Lifecycle Marketing, the publishers of Emma’s Diary pregnancy guides, is in a whole heap of trouble because it sold personal data to the Labour Party. When it collected the data it told mums that it would share their data with other companies, but their privacy policy didn’t specifically state they might supply it to political parties – so once they did sell it to a political party, it meant Lifecycle was in breech of data protection legislation and this was the old Data Protection Act (1998) which isn’t anywhere near as tough as GDPR.
This story hasn’t come to a close yet though, because at the time of writing, the ICO has only announced that they will be fining Lifecycle Marketing, which is an unprecedented step in itself but it means we have to wait a few months for the full ruling to understand everything in full detail.
Our industry shares data and we should all be very careful of how we do that. Consider this example: a visitor walks onto an exhibition stand for a drinks reception and the exhibitor asks if they can scan the visitor’s badge.
A friend may be happy to lend you their bike, but that doesn’t mean that they would be happy for you to lend their bike to someone else
It’s reasonable to say that the visitor gave permission for their data to be collected because they allowed their badge to be scanned. For the sake of clarity, it should be in the event organiser’s privacy policy that allowing your badge to be scanned by an exhibitor will mean your data will be passed to them but most people would understand that was the purpose of the scan anyway.
When you give permission for your badge to be scanned, you are giving permission for that company to be given your data. You are not giving permission for that company to share your data with other companies – stand sharers for example. The company that scanned the badge becomes a data controller and that gives them a responsibility to keep that personal data safe and if they want to share it with any other companies then they need your explicit permission separately.
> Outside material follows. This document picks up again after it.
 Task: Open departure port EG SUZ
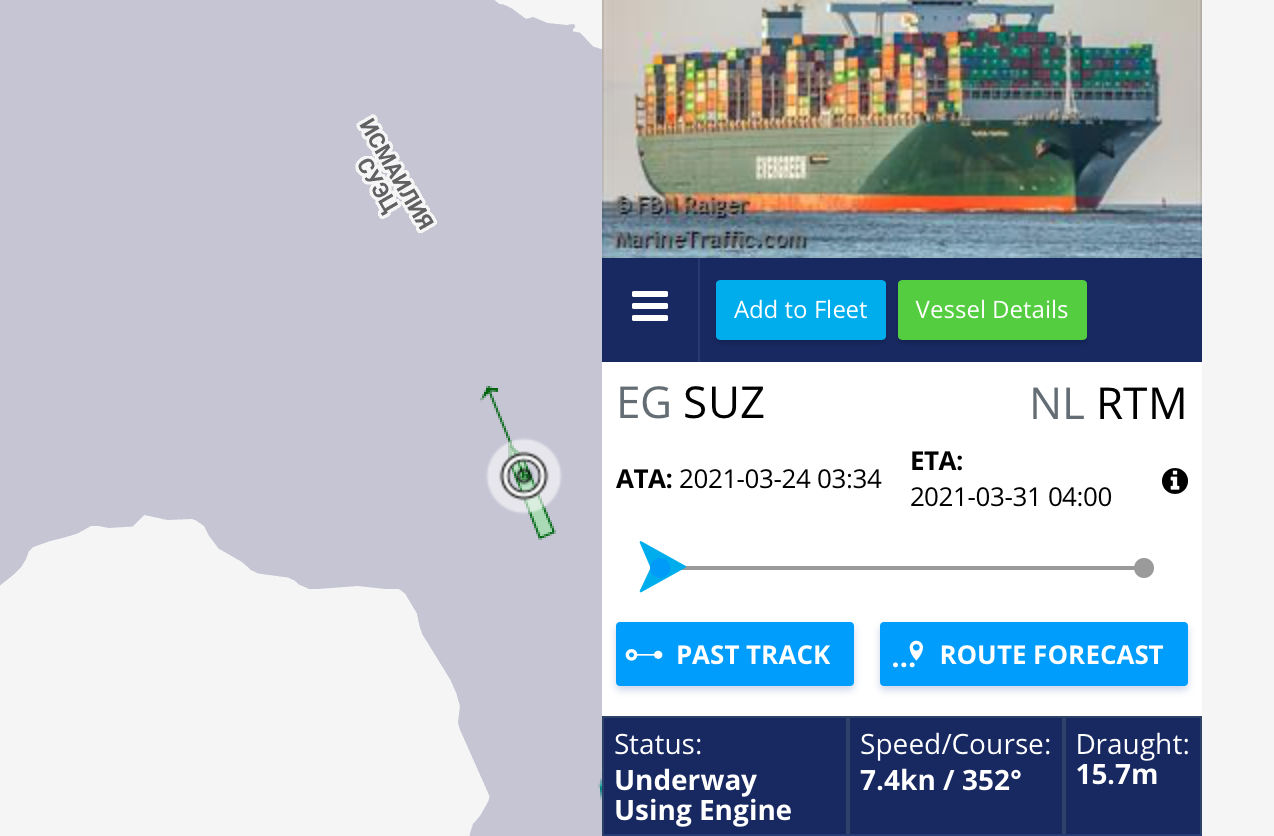(x=691, y=403)

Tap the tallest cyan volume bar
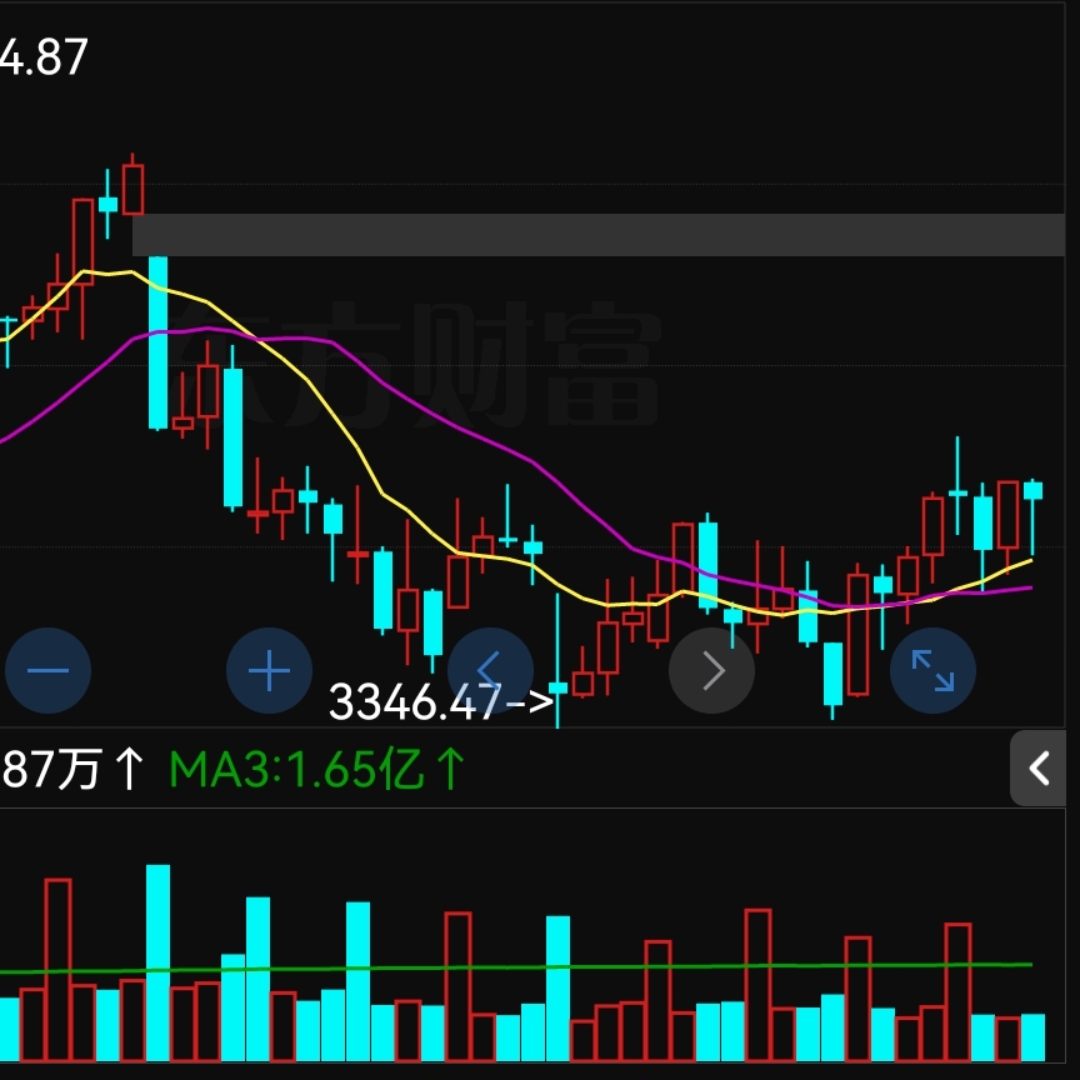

So, be careful and be wary of any company that shares or sells you data even if they claim that they have the full permission of the data subject. The ICO says that companies receiving data have to have proof that the data is correctly permissioned, which means the data subjects had to understand clearly and easily who the data was going to be supplied to. In the past 18 months, the ICO has prosecuted a number of companies for using lists of categories of companies that were “too vague” for the data subjects to be able to understand where that data was going.
GDPR is in place to encourage companies to be responsible custodians of data. A company should consider that they only have data on loan; they don’t own it and so therefore they need to treat it with care. A good analogy would be that a friend may be happy to lend you their bike, but that doesn’t mean that they would be happy for you to lend their bike to someone else.